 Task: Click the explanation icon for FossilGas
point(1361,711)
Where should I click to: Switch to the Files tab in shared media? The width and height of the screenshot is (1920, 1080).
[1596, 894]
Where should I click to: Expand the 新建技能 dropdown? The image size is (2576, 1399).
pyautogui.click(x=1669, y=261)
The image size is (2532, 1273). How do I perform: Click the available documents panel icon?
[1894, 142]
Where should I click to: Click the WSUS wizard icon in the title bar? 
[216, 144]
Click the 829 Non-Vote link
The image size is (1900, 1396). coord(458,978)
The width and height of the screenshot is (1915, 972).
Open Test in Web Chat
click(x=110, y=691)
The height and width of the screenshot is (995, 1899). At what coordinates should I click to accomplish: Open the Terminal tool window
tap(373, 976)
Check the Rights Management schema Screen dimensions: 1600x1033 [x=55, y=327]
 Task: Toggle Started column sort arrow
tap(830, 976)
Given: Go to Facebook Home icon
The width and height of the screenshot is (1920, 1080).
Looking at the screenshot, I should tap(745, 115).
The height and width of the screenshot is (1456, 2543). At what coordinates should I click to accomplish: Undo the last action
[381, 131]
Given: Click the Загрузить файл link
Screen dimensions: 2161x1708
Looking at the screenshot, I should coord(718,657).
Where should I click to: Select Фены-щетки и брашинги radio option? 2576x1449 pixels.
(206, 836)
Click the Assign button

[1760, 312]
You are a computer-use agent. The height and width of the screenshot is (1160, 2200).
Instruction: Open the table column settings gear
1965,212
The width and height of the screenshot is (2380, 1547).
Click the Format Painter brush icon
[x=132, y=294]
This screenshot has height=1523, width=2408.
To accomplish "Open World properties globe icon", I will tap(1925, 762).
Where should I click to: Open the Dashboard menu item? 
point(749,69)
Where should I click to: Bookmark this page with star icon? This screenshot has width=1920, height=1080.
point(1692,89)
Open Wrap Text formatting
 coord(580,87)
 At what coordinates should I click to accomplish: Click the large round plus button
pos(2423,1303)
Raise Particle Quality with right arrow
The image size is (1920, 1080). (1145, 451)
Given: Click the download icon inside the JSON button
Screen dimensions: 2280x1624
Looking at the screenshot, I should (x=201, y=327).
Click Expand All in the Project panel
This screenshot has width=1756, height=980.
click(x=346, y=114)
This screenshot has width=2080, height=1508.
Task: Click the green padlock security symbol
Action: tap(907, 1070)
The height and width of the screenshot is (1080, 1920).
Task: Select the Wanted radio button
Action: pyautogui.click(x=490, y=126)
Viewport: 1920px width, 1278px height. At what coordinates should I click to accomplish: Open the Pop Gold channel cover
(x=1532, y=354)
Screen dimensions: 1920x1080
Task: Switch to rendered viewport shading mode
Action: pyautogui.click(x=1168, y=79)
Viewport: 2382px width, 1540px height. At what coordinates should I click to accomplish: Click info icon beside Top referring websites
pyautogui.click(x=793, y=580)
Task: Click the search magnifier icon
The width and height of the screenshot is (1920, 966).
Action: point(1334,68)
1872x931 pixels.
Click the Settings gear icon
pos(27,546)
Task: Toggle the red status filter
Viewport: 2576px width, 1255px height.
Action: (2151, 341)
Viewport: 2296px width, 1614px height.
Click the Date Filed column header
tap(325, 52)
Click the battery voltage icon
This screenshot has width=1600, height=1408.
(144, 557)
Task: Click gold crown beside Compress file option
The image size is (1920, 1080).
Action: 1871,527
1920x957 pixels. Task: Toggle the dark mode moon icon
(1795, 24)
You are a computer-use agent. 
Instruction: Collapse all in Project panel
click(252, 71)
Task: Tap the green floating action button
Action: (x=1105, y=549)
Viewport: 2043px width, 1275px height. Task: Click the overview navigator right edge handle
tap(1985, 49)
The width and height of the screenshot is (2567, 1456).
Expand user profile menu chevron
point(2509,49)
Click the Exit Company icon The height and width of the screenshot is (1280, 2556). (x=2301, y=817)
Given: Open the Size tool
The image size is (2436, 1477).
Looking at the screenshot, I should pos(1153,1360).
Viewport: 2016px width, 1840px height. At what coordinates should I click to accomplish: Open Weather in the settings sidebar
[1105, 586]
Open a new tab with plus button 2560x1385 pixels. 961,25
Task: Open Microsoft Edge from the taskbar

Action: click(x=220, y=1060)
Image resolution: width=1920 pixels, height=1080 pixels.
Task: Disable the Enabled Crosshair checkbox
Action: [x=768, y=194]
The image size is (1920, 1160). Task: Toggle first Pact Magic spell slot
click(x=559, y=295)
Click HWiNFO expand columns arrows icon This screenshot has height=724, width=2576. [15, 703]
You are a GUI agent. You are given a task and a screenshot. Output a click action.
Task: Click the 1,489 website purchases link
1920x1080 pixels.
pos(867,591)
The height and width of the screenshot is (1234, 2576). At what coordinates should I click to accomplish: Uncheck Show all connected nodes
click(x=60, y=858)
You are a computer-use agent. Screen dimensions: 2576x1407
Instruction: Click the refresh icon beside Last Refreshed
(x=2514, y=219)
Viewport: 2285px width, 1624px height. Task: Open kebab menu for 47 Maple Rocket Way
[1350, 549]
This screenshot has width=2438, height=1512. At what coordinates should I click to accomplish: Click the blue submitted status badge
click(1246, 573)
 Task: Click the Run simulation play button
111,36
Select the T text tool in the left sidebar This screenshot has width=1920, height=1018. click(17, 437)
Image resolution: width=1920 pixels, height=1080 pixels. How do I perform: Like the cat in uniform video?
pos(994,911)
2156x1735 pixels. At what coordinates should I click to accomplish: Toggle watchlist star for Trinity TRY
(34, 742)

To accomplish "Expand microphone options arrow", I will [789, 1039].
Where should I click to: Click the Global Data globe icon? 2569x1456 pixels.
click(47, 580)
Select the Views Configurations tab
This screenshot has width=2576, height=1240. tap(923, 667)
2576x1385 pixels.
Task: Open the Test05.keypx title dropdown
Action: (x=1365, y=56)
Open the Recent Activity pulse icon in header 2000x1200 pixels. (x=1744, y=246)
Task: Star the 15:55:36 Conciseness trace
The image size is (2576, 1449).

- AIM OF THE TASK -
Would you please reproduce every line from the one containing "Task: Click the Run simulation play button" through the final line of the listing, and only those lines?

- SOLUTION TO THIS TASK -
 Task: Click the Run simulation play button
111,36
Select the T text tool in the left sidebar This screenshot has width=1920, height=1018. click(17, 437)
Image resolution: width=1920 pixels, height=1080 pixels. How do I perform: Like the cat in uniform video?
pos(994,911)
2156x1735 pixels. At what coordinates should I click to accomplish: Toggle watchlist star for Trinity TRY
(34, 742)

To accomplish "Expand microphone options arrow", I will [789, 1039].
Where should I click to: Click the Global Data globe icon? 2569x1456 pixels.
click(47, 580)
Select the Views Configurations tab
This screenshot has width=2576, height=1240. tap(923, 667)
2576x1385 pixels.
Task: Open the Test05.keypx title dropdown
Action: (x=1365, y=56)
Open the Recent Activity pulse icon in header 2000x1200 pixels. (x=1744, y=246)
Task: Star the 15:55:36 Conciseness trace
The image size is (2576, 1449).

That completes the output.